● Exercise goal
Each entry must appear in the answer exactly as given.

=== Section Start ===

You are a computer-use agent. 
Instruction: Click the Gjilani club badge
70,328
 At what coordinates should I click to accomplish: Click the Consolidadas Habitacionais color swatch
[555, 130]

=== Section End ===

● Exercise output
You are a computer-use agent. 
Instruction: Click the Gjilani club badge
70,328
 At what coordinates should I click to accomplish: Click the Consolidadas Habitacionais color swatch
[555, 130]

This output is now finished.